We will have three talks on Wednesday, June 7th, starting at about 14h30.
:: On the Stability of Feature Selection Algorithms
::Speaker: Gavin Brown (University of Manchester)
Feature Selection is central to modern data science, from exploratory
data analysis to predictive model-building. The stability of a feature
selection algorithm refers to the robustness of its feature preferences
with respect to small changes in the training data. An algorithm is
‘unstable’ if a small change in data leads to large changes in the
chosen feature subset. We present a rigorous statistical and axiomatic
treatment for this concept, applicable generically from bioinformatics
to business analytics. In particular we address is how best to measure
stability – in the literature we find numerous proposals, each with
different motivations. In this work we consolidate the literature and
suggest a new approach to the problem. The result is (1) a deeper
understanding of existing work based on a small set of axioms, and (2) a
clearly justified statistical framework with several novel benefits.
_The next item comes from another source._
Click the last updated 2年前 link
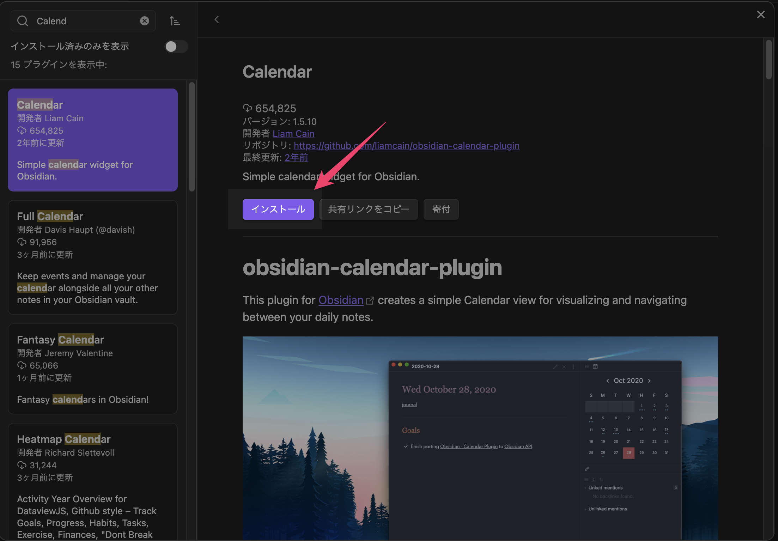This screenshot has width=778, height=541. click(x=296, y=158)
This approach serves to identify a stability measure obeying all
desirable axioms, and (for the first time in the literature) allowing
confidence intervals on its estimates, enabling a more rigorous
comparison of feature selection algorithms.
:: Distinguishing prognostic and predictive biomarkers: An information
:: Speaker: Kostantinos Sechidis (University of Manchester)
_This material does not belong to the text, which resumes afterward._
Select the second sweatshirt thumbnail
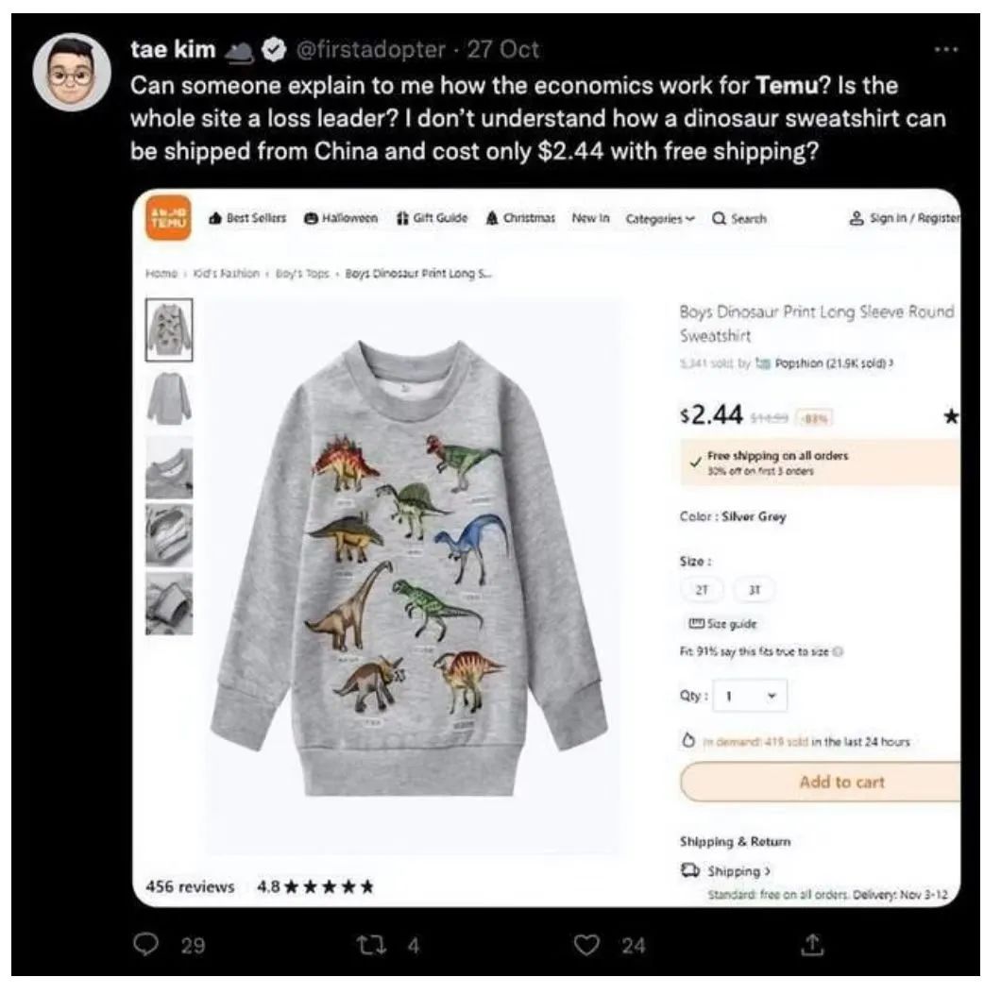This screenshot has height=994, width=1001. pos(169,398)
We present a novel method for data-driven ranking of predictive
biomarkers, using information theoretic methods. A strength of the
approach is in explicitly distinguishing predictive vs prognostic
markers, allowing us to quantify when markers are solely predictive,
solely prognostic, or some mixture of the two. Our information
theoretic formalization of the problem enable us to derive biomarker
rankings that capture the predictive strength, by estimating different,
high dimensional, conditional mutual information terms. To estimate
these terms, we suggest efficient low dimensional approximations, and we
derive an empirical Bayes ranking procedure, which is suitable for
"small n, large p" scenarios. Our approach turns out to be an asset in
small sample scenarios, when noise factors may dominate and markers get
mistakenly identified as predictive, when in fact they are just strongly
prognostic. We propose that the information theoretic view is a natural
and flexible mathematical framework for data-driven biomarker discovery,
providing a natural algebra to discuss and quantify the `predictiveness'
and `prognosticness' of candidate biomarkers.
::Hierarchical Multinomial-Dirichlet model for estimating of
conditional probabilities and mutual information
::Speaker: Laura Azzimonti (Idsia)
We present a novel approach for estimating conditional probability
tables based on a hierarchical Multinomial-Dirichlet model, which
relaxes the traditional local independence assumption. We derive exact
analytical expressions for the estimators and we analyse their
properties both analytically and via simulation. We then apply this
method to the estimation of parameters in a Bayesian network. Given the
structure of the network, the proposed approach better estimates the
joint distribution and significantly improves the classification
performance with respect to traditional parameter estimation approaches.
In the end, we apply the hierarchical Multinomial-Dirichlet model to the
estimation of mutual information. The proposed mutual information
estimator is then compared to other traditional estimators via simulations.